» **Exercise instructions**: Which lines below contain the string "recess"? Return each of them in full.

» **Exercise material**:
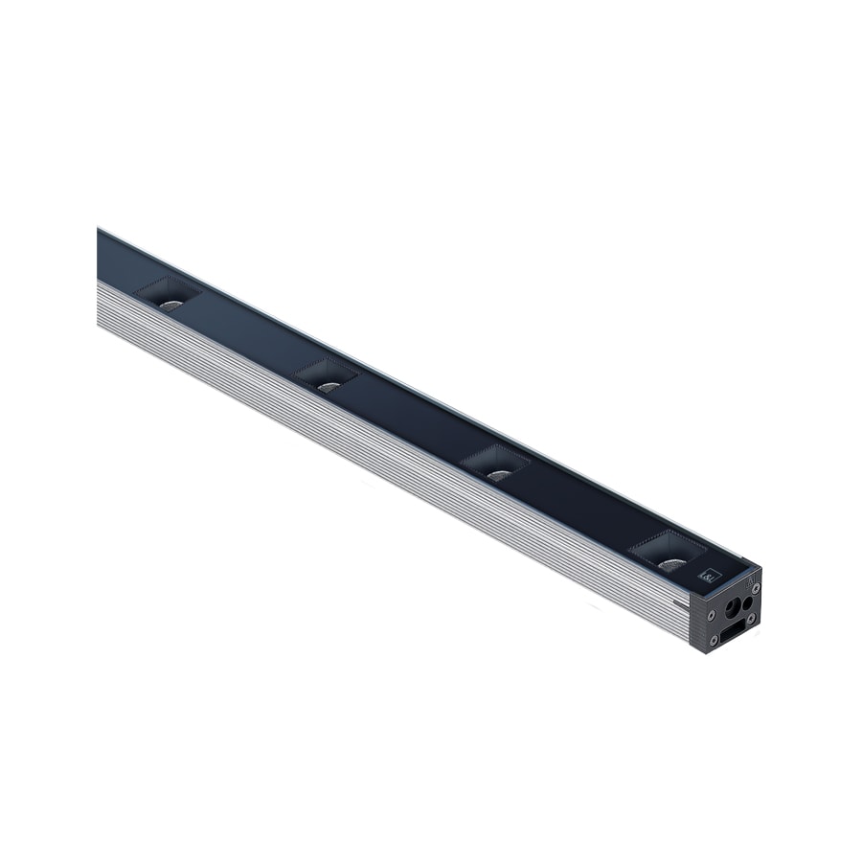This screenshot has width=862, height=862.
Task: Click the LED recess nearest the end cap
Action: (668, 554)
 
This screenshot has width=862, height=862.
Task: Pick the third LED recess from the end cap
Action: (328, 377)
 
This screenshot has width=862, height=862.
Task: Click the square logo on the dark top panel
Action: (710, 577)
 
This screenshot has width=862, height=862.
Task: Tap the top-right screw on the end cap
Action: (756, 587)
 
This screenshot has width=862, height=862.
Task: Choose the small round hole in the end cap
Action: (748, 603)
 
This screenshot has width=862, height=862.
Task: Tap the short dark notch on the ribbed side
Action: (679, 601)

* * *

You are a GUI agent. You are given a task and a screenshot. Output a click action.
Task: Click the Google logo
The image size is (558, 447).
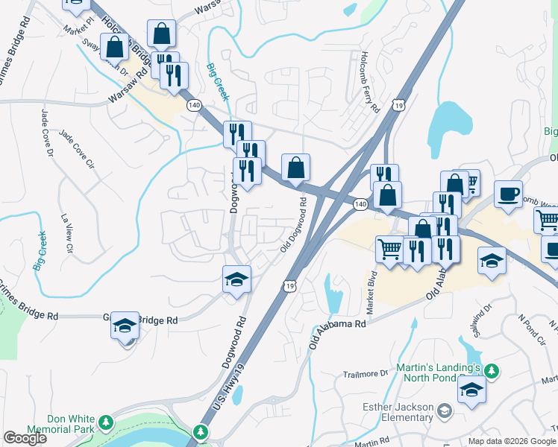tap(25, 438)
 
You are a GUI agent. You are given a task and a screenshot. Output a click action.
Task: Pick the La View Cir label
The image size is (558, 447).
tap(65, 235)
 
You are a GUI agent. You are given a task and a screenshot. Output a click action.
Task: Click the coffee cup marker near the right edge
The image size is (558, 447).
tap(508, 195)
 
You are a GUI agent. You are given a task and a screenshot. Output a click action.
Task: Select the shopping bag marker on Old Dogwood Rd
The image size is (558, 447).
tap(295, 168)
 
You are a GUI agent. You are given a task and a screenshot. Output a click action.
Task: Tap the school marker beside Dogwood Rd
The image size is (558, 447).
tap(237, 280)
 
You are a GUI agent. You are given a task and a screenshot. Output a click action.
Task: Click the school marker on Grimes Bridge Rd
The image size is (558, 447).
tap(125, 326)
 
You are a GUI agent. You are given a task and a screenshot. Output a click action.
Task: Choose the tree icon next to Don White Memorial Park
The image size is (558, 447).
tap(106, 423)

» **Worked solution**:
Task: Click the LED recess nearest the end cap
Task: Pick the third LED recess from the end cap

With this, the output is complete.